Felicyta cudem ocalała i pomimo, że pochodzi z barbarzyńskiego plemienia została przyjęta na wychowanie przez rzymskiego obywatela. Wiodła szczęśliwe, beztroskie życie, ale jej opiekun zmarł. Okazuje się, że przybrany ojciec zostawił jej spory posag, ale obwarował to warunkiem, mianowicie dziewczyna ma wyjść za jego bratanka. Wprawdzie Serwiusz jawi się dla wielu jako idealny kandydat na męża, bo i zamożny i przystojny, to jednak prze przypadek Felicyta widzi coś, co odstręcza ją od zamążpójścia. Dziewczę postanawia uczynić wszystko, by pan młody się rozmyślił, bo tylko wtedy dziewczę nie straci posagu. Sprawy nie idą do końca tak jak zaplanowała, a na dodatek okazuje się, że starożytny Rzym jest miejscem nader nieprzyjaznym dla kobiety pozbawionej opieki. Rzymskie odcienie miłości to porywająca opowieść o uczuciach, z elementami sensacji i kryminału, która nie rozczaruje żadnej niewiasty łaknącej motylkowej opowieści o miłości.

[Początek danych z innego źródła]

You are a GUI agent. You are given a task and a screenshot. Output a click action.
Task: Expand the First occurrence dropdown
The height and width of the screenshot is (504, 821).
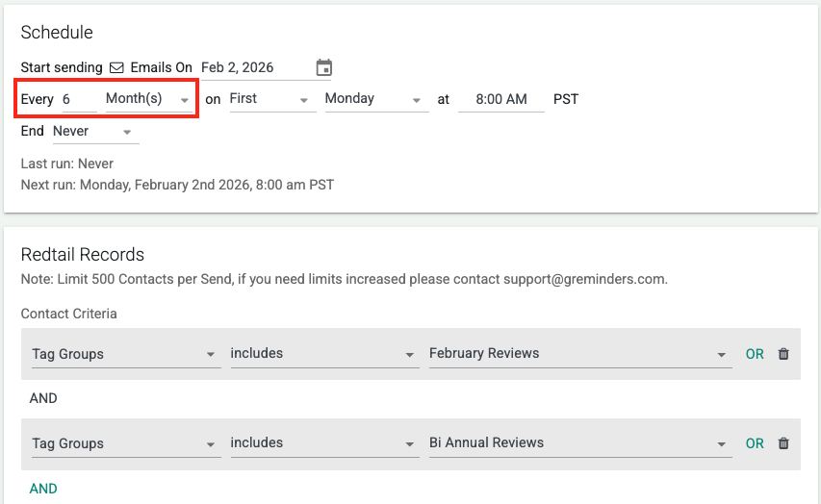(x=271, y=99)
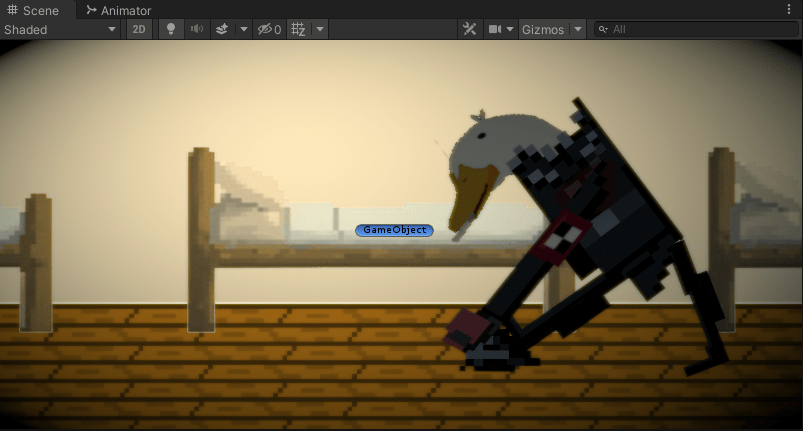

Dla mnie Rzymskie odcienie miłości to taka powieść na wieczór, albo na weekend. Gdyby nie migrena, pewnie książka pojechałaby ze mną na plażę, jeżeli oczywiście ta pogoda przestanie być złośliwa jak teściowa i pozwoli nam chociaż w jeden weekend się poopalać. Jest to lekka powieść dla kobiet, które chcą odciąć się od świata i przenieść się do alternatywnej rzeczywistości. Oczywiście już czytając Mariannę stawiałam pewne zarzuty, czy to o naiwność, czy schematyczność i ta powieść też nie jest od tego wolna, ale dochodzę do wniosku, że to tak jakbym się czepiała, że w kryminale leje się krew. Sięgałam po tę książkę bo chciałam motylków, miłosnych perturbacji i oderwania od bólu głowy. I wszystko to dostałam. Włącznie z dramatami, sekretami, śledztwem i zwrotami akcji. Nawet w śledztwo dałam się wciągnąć. Czytałam do pierwszej w nocy, nic nie było mnie w stanie od tej książki oderwać. No dobra mecz na Wimbledonie oglądałam jednym okiem, dlatego dziś mam lekkiego zeza.
Czekam na kolejną powieść Magdaleny Wali i wiem, że będę czekała na każdą kolejną jeżeli tylko dalej będzie tak pisała. Jestem oddaną fanką, chociaż nie bezkrytyczną, ale któż jest doskonały.